LOD = Nt * log(2)  +  r * Nt * log(r)  +  (1-r) * Nt * log(1-r) ,

we get:

Nt = LOD / (log(2)  +  r * log(r)  +  (1-r) * log(r)) ,

and hence:

Nr = r * Nt

and

Nn = (1-r) * Nt.

This way a contingency table is created with for each pair a row with two columns, i.e. the number of recombinants and the number of non-recombinants. From this table the G statistic is calculated to test for independence; the expected number (E) in each cell is calculated from the row-total (R), the column-total (C) and the grand-total (T):

E = R * C / T .

The G statistic then is a summation (SUM) over all cells (O is the observed number, ln() is the natural logarithm):

G = 2 * SUM [ O * ln( O / E ) ] .

The G statistic has an approximate chi-square distribution with the number of pairs minus 1 as degrees of freedom. For each pair the contribution to the G test is given in the output, so that it is sometimes possible to locate the most deviant pair.

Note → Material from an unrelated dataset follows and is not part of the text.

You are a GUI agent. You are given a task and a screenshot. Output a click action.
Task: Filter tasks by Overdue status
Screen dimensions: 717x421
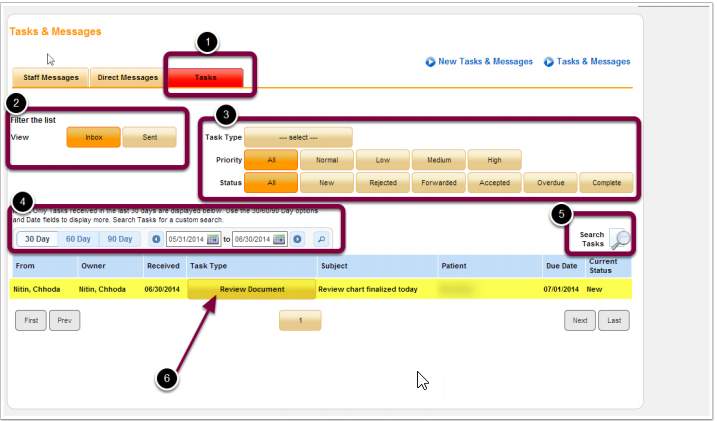tap(548, 183)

Loci heterozygous in one parent and homozygous in the other must be coded as loci with a segregation type <lmxll> or <nnxnp>, depending on which of the parents is heterozygous. The allele in the homozygous parents does not need to be identical to either one of the alleles in the heterozygous parent, genetically the situation <abxaa> is identical to <abxcc> as is <aaxab> to <ccxab>.

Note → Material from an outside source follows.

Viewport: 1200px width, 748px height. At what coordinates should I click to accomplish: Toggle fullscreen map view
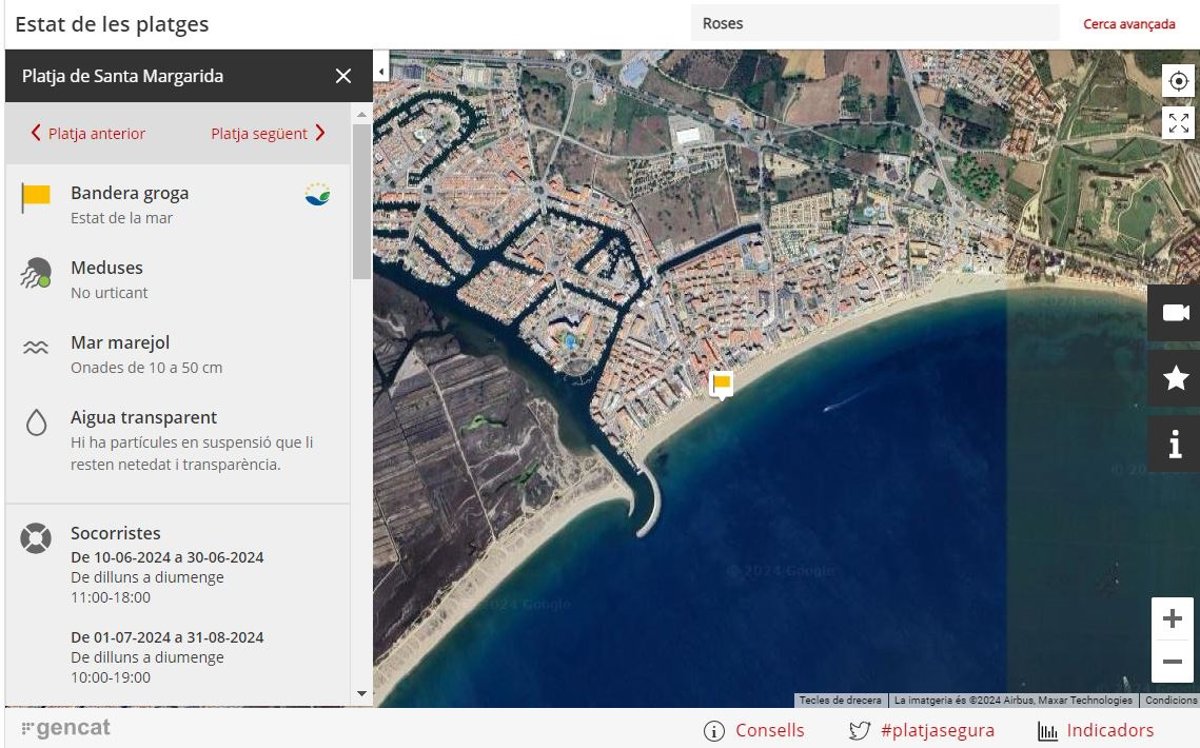point(1178,123)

Loci coded as c and d represent dominant genotype observations. Code c means the genotype underlying the observation may be h or b, while d means a or h. This can only occur, if one of the two alleles involved in the cross is a null allele.

In a backcross it is assumed that P1 and P2, the parents of the F1, are fully homozygous. If either P1 or P2 is homozygous for two null alleles, then the F1 will be heterozygous with a non-null allele (+) and a null allele (−).

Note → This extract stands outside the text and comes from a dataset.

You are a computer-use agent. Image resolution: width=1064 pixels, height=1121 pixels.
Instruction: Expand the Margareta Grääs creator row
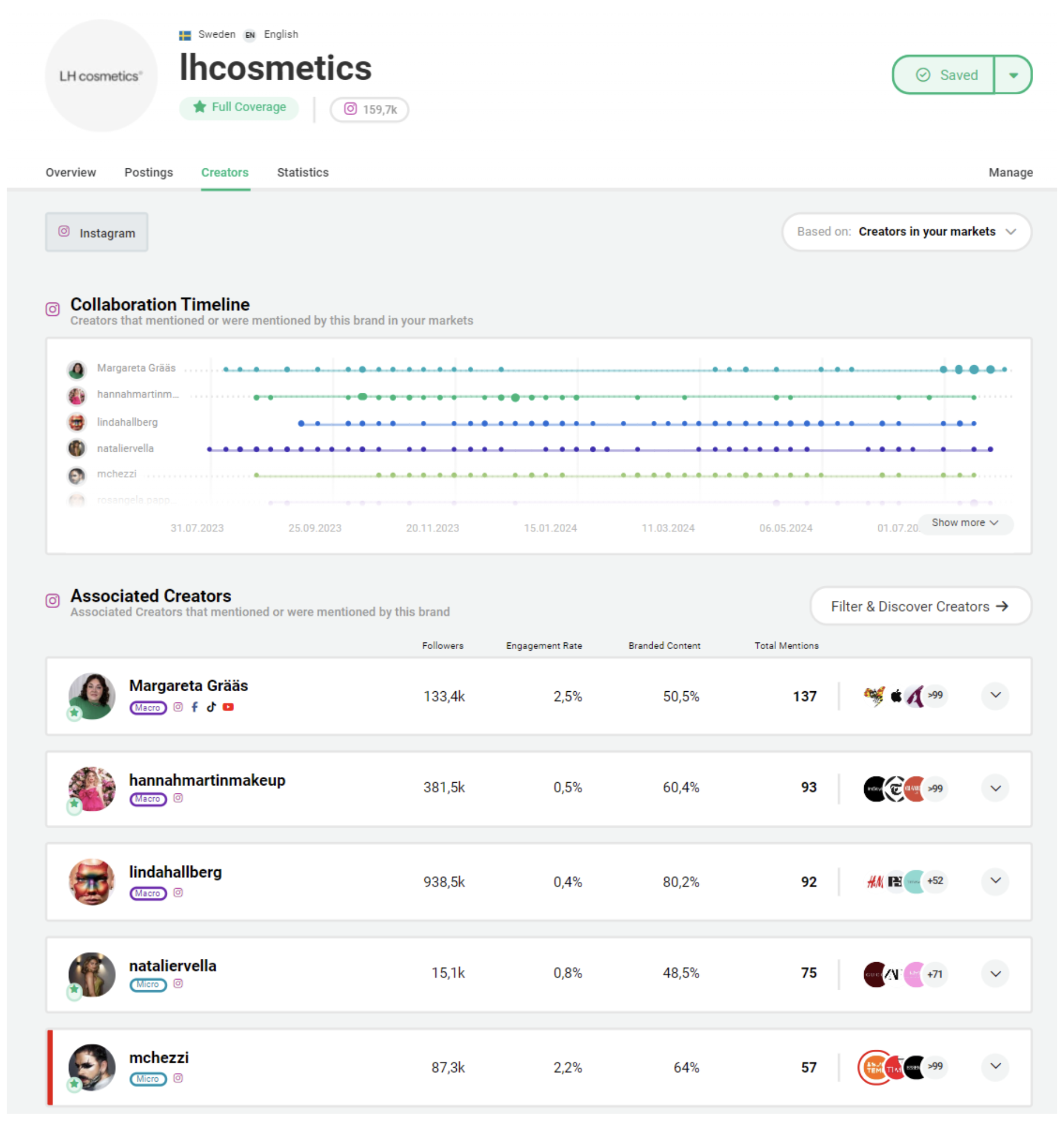pos(996,696)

As you can see in the following scheme, there is no visible segregation in the backcross to P1, BC1a: (++) cannot be distinguished from (+−). Whereas there is visible segregation in the backcross to P2, BC1b: (+−) can be distinguished from (−−). Of course, the situation is opposite if P1 holds the null alleles.

            P1 a (++)  x  P2 b (−−)
                       |
                       v
         P1 a (++)  x  F1 h (+−)  x  P2 b (−−)
                    |             |
                    v             v
                   BC1a          BC1b
           (++) or (+−)          (+−) or (−−)

For RIx and IMxFy population types, the expected frequencies of genotypes a and b are always equal. In the classification (a,b) any observation of genotype h is ignored in the test. In the other classifications the expected frequencies of h, c, or d are based on the expected frequency of h, which depends on the generation numbers x and y. For population type BCpxFy the expected frequencies are always based on the backcross parent and the generations x and y. The classification type can be changed for loci marked in the tabsheet using the Population menu option 'Set X2-Test Classification for Marked Loci'.